Collected data

= Beginning of Section =

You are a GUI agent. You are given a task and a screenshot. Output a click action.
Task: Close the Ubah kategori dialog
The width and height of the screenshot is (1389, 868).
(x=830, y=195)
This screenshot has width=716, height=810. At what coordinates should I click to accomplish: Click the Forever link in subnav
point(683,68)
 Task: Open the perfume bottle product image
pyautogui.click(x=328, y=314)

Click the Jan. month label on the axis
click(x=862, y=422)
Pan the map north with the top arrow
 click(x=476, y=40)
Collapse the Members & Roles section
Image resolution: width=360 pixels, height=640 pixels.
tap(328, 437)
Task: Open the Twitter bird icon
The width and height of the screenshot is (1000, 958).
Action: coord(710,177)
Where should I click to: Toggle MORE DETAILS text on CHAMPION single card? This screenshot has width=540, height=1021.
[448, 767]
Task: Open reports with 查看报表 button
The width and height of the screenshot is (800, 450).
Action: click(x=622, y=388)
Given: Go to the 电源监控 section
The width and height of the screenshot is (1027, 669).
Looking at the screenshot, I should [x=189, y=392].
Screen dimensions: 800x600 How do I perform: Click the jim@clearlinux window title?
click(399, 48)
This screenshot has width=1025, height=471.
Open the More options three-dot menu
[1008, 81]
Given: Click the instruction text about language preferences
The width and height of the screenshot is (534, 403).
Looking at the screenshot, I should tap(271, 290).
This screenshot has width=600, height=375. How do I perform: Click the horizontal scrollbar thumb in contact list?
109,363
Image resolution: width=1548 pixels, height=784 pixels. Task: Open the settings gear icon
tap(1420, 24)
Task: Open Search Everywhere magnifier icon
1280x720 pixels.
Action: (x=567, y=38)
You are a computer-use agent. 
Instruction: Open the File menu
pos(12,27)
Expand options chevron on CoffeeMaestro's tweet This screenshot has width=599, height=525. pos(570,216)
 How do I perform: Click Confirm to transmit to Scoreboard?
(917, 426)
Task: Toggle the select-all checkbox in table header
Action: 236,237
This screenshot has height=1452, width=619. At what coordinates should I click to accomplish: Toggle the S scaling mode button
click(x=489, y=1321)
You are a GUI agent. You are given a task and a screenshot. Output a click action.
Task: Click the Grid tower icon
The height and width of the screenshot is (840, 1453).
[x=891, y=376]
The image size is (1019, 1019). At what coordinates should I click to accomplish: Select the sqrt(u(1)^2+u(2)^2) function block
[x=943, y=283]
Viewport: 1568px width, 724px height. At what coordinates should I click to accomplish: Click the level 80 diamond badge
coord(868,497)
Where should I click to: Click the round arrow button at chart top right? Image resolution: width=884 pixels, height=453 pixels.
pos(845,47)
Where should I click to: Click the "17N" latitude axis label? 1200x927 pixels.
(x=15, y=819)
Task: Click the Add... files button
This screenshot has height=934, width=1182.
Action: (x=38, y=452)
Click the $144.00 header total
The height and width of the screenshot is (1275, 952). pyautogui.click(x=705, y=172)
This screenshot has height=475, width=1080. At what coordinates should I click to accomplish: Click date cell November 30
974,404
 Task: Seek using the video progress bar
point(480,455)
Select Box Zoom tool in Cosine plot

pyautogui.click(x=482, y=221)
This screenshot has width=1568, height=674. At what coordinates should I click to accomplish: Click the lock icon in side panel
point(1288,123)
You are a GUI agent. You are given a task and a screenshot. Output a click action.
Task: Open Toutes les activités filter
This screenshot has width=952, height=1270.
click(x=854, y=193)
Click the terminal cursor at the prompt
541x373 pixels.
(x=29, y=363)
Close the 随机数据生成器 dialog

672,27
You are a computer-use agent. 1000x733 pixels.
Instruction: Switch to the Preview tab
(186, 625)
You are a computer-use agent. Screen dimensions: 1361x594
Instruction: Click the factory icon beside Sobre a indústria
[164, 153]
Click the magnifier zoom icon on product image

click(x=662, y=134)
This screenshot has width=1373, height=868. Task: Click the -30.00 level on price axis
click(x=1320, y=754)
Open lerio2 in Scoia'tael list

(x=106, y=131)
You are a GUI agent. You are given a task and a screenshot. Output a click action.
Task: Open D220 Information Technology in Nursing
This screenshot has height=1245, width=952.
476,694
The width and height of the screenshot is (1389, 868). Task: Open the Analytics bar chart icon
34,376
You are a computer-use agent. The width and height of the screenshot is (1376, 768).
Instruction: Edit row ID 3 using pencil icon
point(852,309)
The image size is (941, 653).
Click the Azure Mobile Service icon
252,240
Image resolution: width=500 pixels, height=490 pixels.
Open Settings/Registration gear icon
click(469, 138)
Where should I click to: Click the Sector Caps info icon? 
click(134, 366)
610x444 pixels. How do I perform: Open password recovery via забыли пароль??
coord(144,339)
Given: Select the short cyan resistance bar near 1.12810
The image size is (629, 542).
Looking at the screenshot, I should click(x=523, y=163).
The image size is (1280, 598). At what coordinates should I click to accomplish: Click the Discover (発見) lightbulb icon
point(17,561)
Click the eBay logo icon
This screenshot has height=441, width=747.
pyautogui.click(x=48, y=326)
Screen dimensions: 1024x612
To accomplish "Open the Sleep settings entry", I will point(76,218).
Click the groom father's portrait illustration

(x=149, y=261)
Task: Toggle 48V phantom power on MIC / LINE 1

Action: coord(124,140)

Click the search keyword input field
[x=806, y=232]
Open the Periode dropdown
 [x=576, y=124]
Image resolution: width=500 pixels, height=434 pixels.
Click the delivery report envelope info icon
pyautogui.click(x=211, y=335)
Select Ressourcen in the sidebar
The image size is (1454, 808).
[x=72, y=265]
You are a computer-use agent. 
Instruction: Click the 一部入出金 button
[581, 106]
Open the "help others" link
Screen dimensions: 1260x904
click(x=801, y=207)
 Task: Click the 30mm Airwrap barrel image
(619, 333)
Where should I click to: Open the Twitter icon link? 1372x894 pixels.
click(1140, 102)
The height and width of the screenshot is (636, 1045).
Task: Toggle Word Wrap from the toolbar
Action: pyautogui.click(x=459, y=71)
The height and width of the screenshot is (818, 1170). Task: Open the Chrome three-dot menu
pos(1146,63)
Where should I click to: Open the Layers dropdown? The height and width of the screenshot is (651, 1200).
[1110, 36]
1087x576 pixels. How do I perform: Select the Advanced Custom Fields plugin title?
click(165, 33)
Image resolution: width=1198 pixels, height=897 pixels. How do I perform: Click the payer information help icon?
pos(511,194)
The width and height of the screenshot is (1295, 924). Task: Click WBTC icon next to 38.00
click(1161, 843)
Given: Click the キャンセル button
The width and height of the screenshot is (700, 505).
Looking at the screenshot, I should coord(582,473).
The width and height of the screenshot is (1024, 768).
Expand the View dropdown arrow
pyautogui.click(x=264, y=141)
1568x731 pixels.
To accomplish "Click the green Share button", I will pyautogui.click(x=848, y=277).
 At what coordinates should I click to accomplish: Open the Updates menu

= End of Section =

--- Problem ---
What is needed is an exact copy of every entry.

--- Task result ---
You are a GUI agent. You are given a task and a screenshot. Output a click action.
Task: Close the Ubah kategori dialog
The width and height of the screenshot is (1389, 868).
(x=830, y=195)
This screenshot has width=716, height=810. At what coordinates should I click to accomplish: Click the Forever link in subnav
point(683,68)
 Task: Open the perfume bottle product image
pyautogui.click(x=328, y=314)

Click the Jan. month label on the axis
click(x=862, y=422)
Pan the map north with the top arrow
 click(x=476, y=40)
Collapse the Members & Roles section
Image resolution: width=360 pixels, height=640 pixels.
tap(328, 437)
Task: Open the Twitter bird icon
The width and height of the screenshot is (1000, 958).
Action: coord(710,177)
Where should I click to: Toggle MORE DETAILS text on CHAMPION single card? This screenshot has width=540, height=1021.
[448, 767]
Task: Open reports with 查看报表 button
The width and height of the screenshot is (800, 450).
Action: click(x=622, y=388)
Given: Go to the 电源监控 section
The width and height of the screenshot is (1027, 669).
Looking at the screenshot, I should [x=189, y=392].
Screen dimensions: 800x600 How do I perform: Click the jim@clearlinux window title?
click(399, 48)
This screenshot has width=1025, height=471.
Open the More options three-dot menu
[1008, 81]
Given: Click the instruction text about language preferences
The width and height of the screenshot is (534, 403).
Looking at the screenshot, I should tap(271, 290).
This screenshot has width=600, height=375. How do I perform: Click the horizontal scrollbar thumb in contact list?
109,363
Image resolution: width=1548 pixels, height=784 pixels. Task: Open the settings gear icon
tap(1420, 24)
Task: Open Search Everywhere magnifier icon
1280x720 pixels.
Action: (x=567, y=38)
You are a computer-use agent. 
Instruction: Open the File menu
pos(12,27)
Expand options chevron on CoffeeMaestro's tweet This screenshot has width=599, height=525. pos(570,216)
 How do I perform: Click Confirm to transmit to Scoreboard?
(917, 426)
Task: Toggle the select-all checkbox in table header
Action: 236,237
This screenshot has height=1452, width=619. At what coordinates should I click to accomplish: Toggle the S scaling mode button
click(x=489, y=1321)
You are a GUI agent. You are given a task and a screenshot. Output a click action.
Task: Click the Grid tower icon
The height and width of the screenshot is (840, 1453).
[x=891, y=376]
The image size is (1019, 1019). At what coordinates should I click to accomplish: Select the sqrt(u(1)^2+u(2)^2) function block
[x=943, y=283]
Viewport: 1568px width, 724px height. At what coordinates should I click to accomplish: Click the level 80 diamond badge
coord(868,497)
Where should I click to: Click the round arrow button at chart top right? Image resolution: width=884 pixels, height=453 pixels.
pos(845,47)
Where should I click to: Click the "17N" latitude axis label? 1200x927 pixels.
(x=15, y=819)
Task: Click the Add... files button
This screenshot has height=934, width=1182.
Action: (x=38, y=452)
Click the $144.00 header total
The height and width of the screenshot is (1275, 952). pyautogui.click(x=705, y=172)
This screenshot has height=475, width=1080. At what coordinates should I click to accomplish: Click date cell November 30
974,404
 Task: Seek using the video progress bar
point(480,455)
Select Box Zoom tool in Cosine plot

pyautogui.click(x=482, y=221)
This screenshot has width=1568, height=674. At what coordinates should I click to accomplish: Click the lock icon in side panel
point(1288,123)
You are a GUI agent. You are given a task and a screenshot. Output a click action.
Task: Open Toutes les activités filter
This screenshot has width=952, height=1270.
click(x=854, y=193)
Click the terminal cursor at the prompt
541x373 pixels.
(x=29, y=363)
Close the 随机数据生成器 dialog

672,27
You are a computer-use agent. 1000x733 pixels.
Instruction: Switch to the Preview tab
(186, 625)
You are a computer-use agent. Screen dimensions: 1361x594
Instruction: Click the factory icon beside Sobre a indústria
[164, 153]
Click the magnifier zoom icon on product image

click(x=662, y=134)
This screenshot has width=1373, height=868. Task: Click the -30.00 level on price axis
click(x=1320, y=754)
Open lerio2 in Scoia'tael list

(x=106, y=131)
You are a GUI agent. You are given a task and a screenshot. Output a click action.
Task: Open D220 Information Technology in Nursing
This screenshot has height=1245, width=952.
476,694
The width and height of the screenshot is (1389, 868). Task: Open the Analytics bar chart icon
34,376
You are a computer-use agent. The width and height of the screenshot is (1376, 768).
Instruction: Edit row ID 3 using pencil icon
point(852,309)
The image size is (941, 653).
Click the Azure Mobile Service icon
252,240
Image resolution: width=500 pixels, height=490 pixels.
Open Settings/Registration gear icon
click(469, 138)
Where should I click to: Click the Sector Caps info icon? 
click(134, 366)
610x444 pixels. How do I perform: Open password recovery via забыли пароль??
coord(144,339)
Given: Select the short cyan resistance bar near 1.12810
The image size is (629, 542).
Looking at the screenshot, I should click(x=523, y=163).
The image size is (1280, 598). At what coordinates should I click to accomplish: Click the Discover (発見) lightbulb icon
point(17,561)
Click the eBay logo icon
This screenshot has height=441, width=747.
pyautogui.click(x=48, y=326)
Screen dimensions: 1024x612
To accomplish "Open the Sleep settings entry", I will point(76,218).
Click the groom father's portrait illustration

(x=149, y=261)
Task: Toggle 48V phantom power on MIC / LINE 1

Action: coord(124,140)

Click the search keyword input field
[x=806, y=232]
Open the Periode dropdown
 [x=576, y=124]
Image resolution: width=500 pixels, height=434 pixels.
Click the delivery report envelope info icon
pyautogui.click(x=211, y=335)
Select Ressourcen in the sidebar
The image size is (1454, 808).
[x=72, y=265]
You are a computer-use agent. 
Instruction: Click the 一部入出金 button
[581, 106]
Open the "help others" link
Screen dimensions: 1260x904
click(x=801, y=207)
 Task: Click the 30mm Airwrap barrel image
(619, 333)
Where should I click to: Open the Twitter icon link? 1372x894 pixels.
click(1140, 102)
The height and width of the screenshot is (636, 1045).
Task: Toggle Word Wrap from the toolbar
Action: pyautogui.click(x=459, y=71)
The height and width of the screenshot is (818, 1170). Task: Open the Chrome three-dot menu
pos(1146,63)
Where should I click to: Open the Layers dropdown? The height and width of the screenshot is (651, 1200).
[1110, 36]
1087x576 pixels. How do I perform: Select the Advanced Custom Fields plugin title?
click(165, 33)
Image resolution: width=1198 pixels, height=897 pixels. How do I perform: Click the payer information help icon?
pos(511,194)
The width and height of the screenshot is (1295, 924). Task: Click WBTC icon next to 38.00
click(1161, 843)
Given: Click the キャンセル button
The width and height of the screenshot is (700, 505).
Looking at the screenshot, I should coord(582,473).
The width and height of the screenshot is (1024, 768).
Expand the View dropdown arrow
pyautogui.click(x=264, y=141)
1568x731 pixels.
To accomplish "Click the green Share button", I will pyautogui.click(x=848, y=277).
 At what coordinates should I click to accomplish: Open the Updates menu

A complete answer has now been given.